## Job
Could you put every line of the data items below into a JSON list of strings, one string per line, with blank lines skipped and the pictures left out?

== Input data ==

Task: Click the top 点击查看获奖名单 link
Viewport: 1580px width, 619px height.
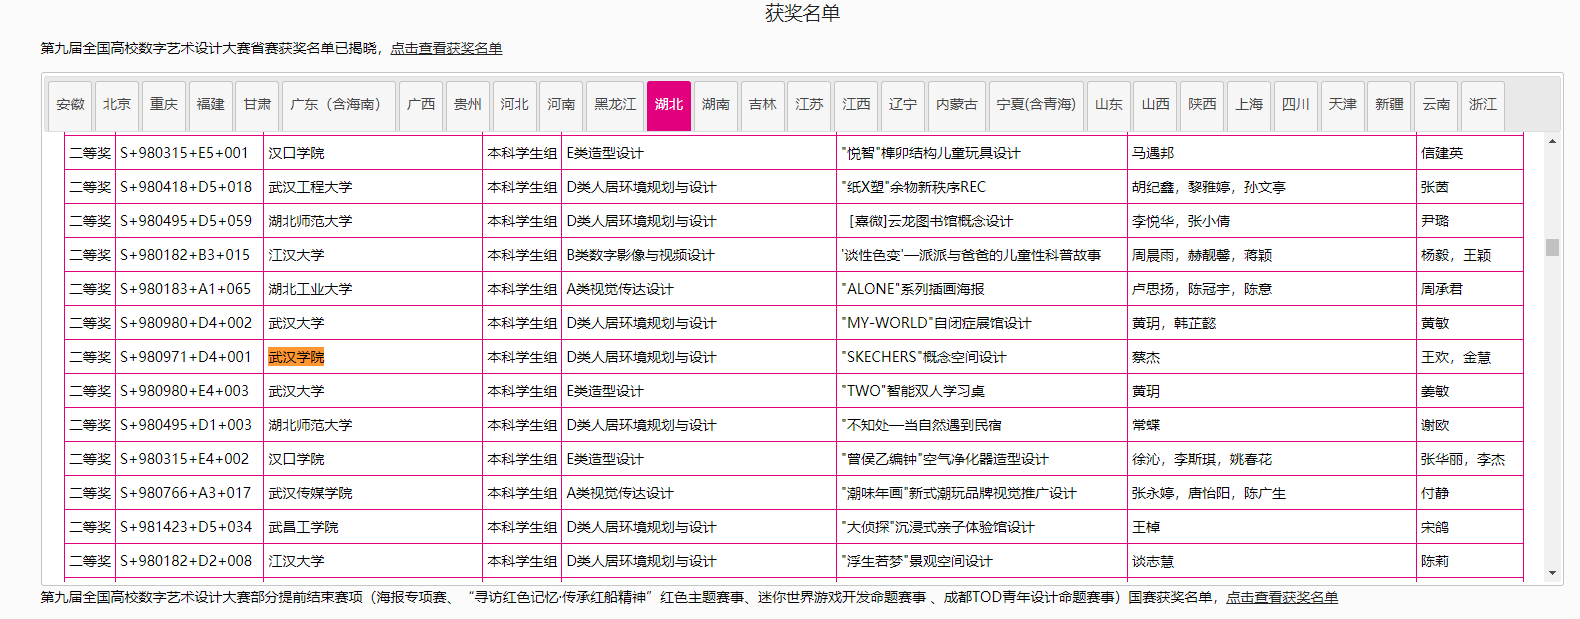Action: (x=446, y=48)
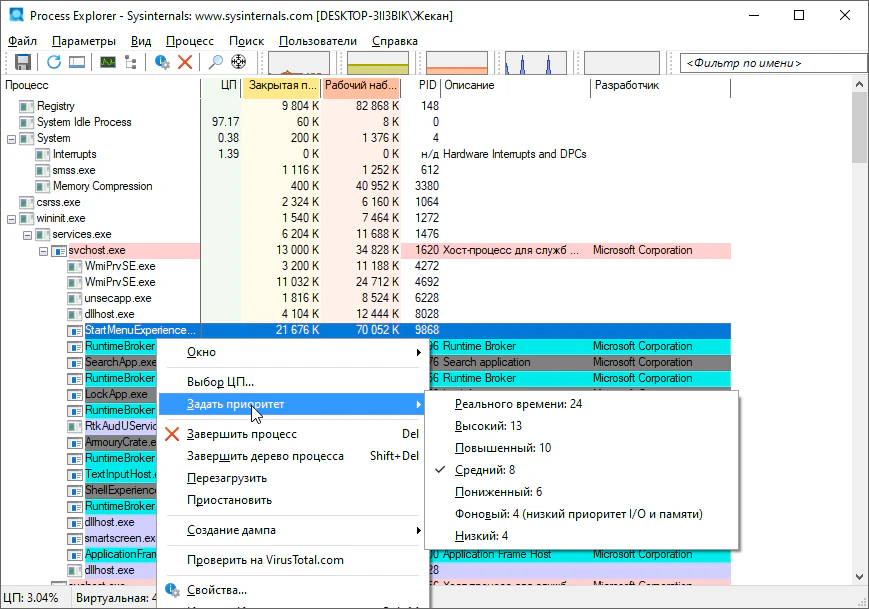
Task: Collapse the svchost.exe tree node
Action: 44,250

===

## Completed exercise
[
  "Task: Click the top 点击查看获奖名单 link",
  "Viewport: 1580px width, 619px height.",
  "Action: (x=446, y=48)",
  "Task: Collapse the svchost.exe tree node",
  "Action: 44,250"
]